THAT CUTE LITTLE WHITE SKIRT

We are now in the middle of the hottest, sunniest summer of all time.  Most people are wearing the least amount of clothing to cover their bodies in an effort to show off their fabulously tanned skin.  But my effort towards skimpy clothing is for temperature satisfaction only.  I am so white; Snow White is another one of my many twin sisters’. 

For years, I have been teased and ridiculed for my blinding white, skinny legs.  "Get out in the sun!"  is said with laughter and comical intent.  Try as I may, I don't tan.  I was born without the gene for a sexy tan.

I have to find other ways to be sexy. Like flashing a seductive smile at the boy who bags my groceries, tousling my thinning, limp hair for the guy at the bank.  Blame it on my Heinz 57 European ancestry; I am destined to be white.  Bright white! Go to an office supply store and check out the number 24 ream of bright white paper.  They got that color from me. 

As a result of my European heritage, almost every member of my family has had skin cancer.  This is not something you want to mess around with.  I stay out of the sun as much as possible.  I would rather have super bright white skin than surgery. 

Two years ago, I bought a very cute and extremely short white skirt.  The tags are still attached. If I wore it, it would be very difficult for others to see where the skirt ends and my legs begin.  I found the skirt the other day, hanging in my closet, quietly waiting for it's debut. 

"That's it!  I will be tan and cut the tags off that skirt no matter what I have to do!"  So I went to the store and bought all the self tanning products I could find.  I hadn't done this in the summers that have passed because I was against the idea of absorbing some unknown chemical into my skin for the sake of vanity.  But this year, I was pushed over the edge - by the tags on that white skirt.

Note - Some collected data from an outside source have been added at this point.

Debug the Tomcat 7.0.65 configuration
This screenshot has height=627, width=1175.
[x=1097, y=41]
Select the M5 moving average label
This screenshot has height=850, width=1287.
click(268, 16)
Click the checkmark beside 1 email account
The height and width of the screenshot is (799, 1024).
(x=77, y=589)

Soon, I noticed how bronzy and sun kissed my legs appeared.  I was even wowed with my own legs for the first time in my life!  After a couple weeks, the WOW died out to a frizzle.  Streaks of yellow disguising themselves as liver failure covered my body.  All the products warned against that effect, but none could give me a quick remedy.  Now what do I do?  I wish    I could go back to the store for a refund.

My daughter takes the time and makes the effort to dust a glowing tanning powder on her face every day before she meets the world.  She is the only one in the family that inherited the tanning gene.  Her skin is naturally bronzed and flawless.  Personally, I think she is at her glory when she first awakes in the morning without makeup.  Her skin is so beautiful on its own.  Yet she feels compelled, like so many others, to step it up a notch.

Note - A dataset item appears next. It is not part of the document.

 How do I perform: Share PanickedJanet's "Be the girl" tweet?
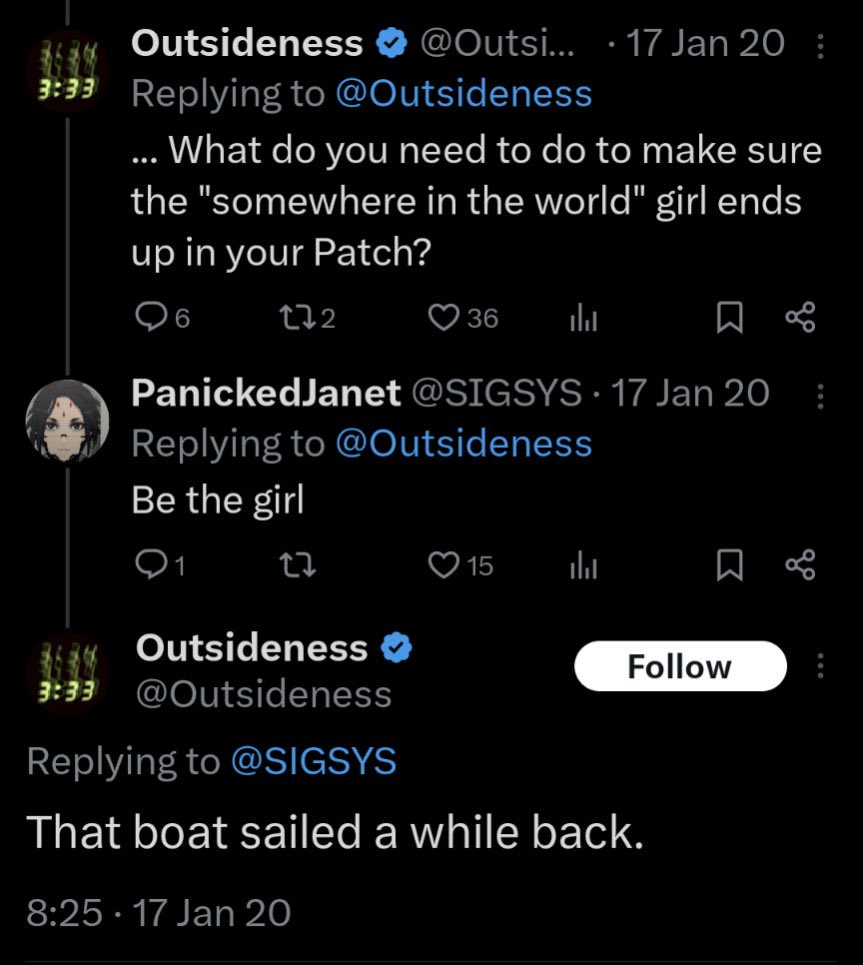(x=800, y=566)
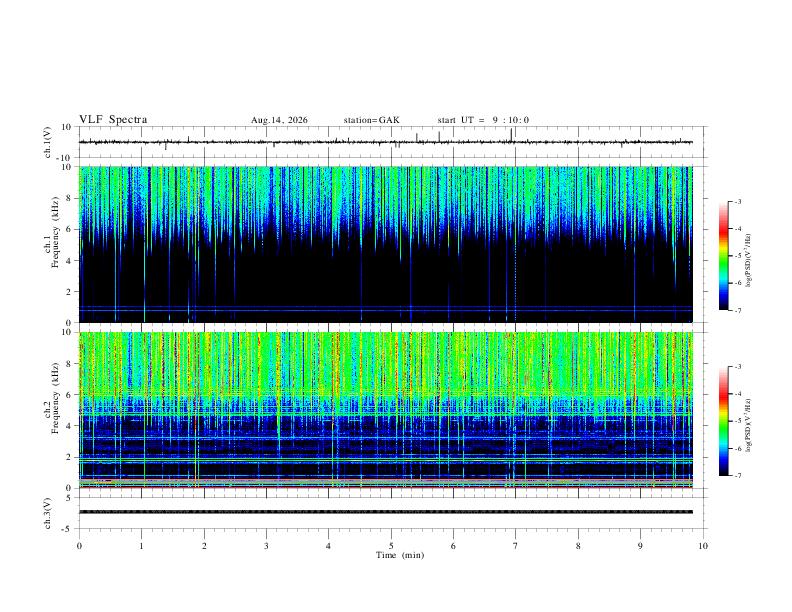Click the 10 minute tick label

(703, 546)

Recently, I was talking to a friend of mine and his new wife from Thailand.  She confided in me that she envied my white skin.  What? Me??? She has the most youthful, color perfect, softest skin I have ever felt.  But she envied me -  Alabaster Queen!  I think I kissed her.  It made me wonder, "Why are we always looking for greener grass?"  Or more appropriately, someone else's skin?  We seem to want to be darker or lighter; repressing our heritage in favor of the culturally accepted color of the day. 

You may not know this, but during the Counter Reformation period (1600's) women who were overweight and pale were considered to be the most desirable mate.  It was believed that if they were chubby and pale, they had nothing better to do all day than sit around and eat.  Which meant they were wealthy and could afford to do so.  I'm ready for that trend to return!

No matter what we do, we are who we are. You can spend the time and expense on tanning booths for a quick fix without considering what the long term effects are to your youthful appearance.  You can test your bodies ability to absorb an unknown chemical applied to the skin.
Or.... You can accept your skin for what it is.  They say color is only skin deep.  Why aren't we happy just leaving it at that? 

The tags are still hanging from that cute little white skirt.  They will remain there, dangling quietly in my closet until I find the time to give it a new home - maybe a consignment shop. But it reminds every day to accept a part of myself that can't be masked or changed....  My legs are white and skinny, big deal. At least I have legs and they work just fine for me.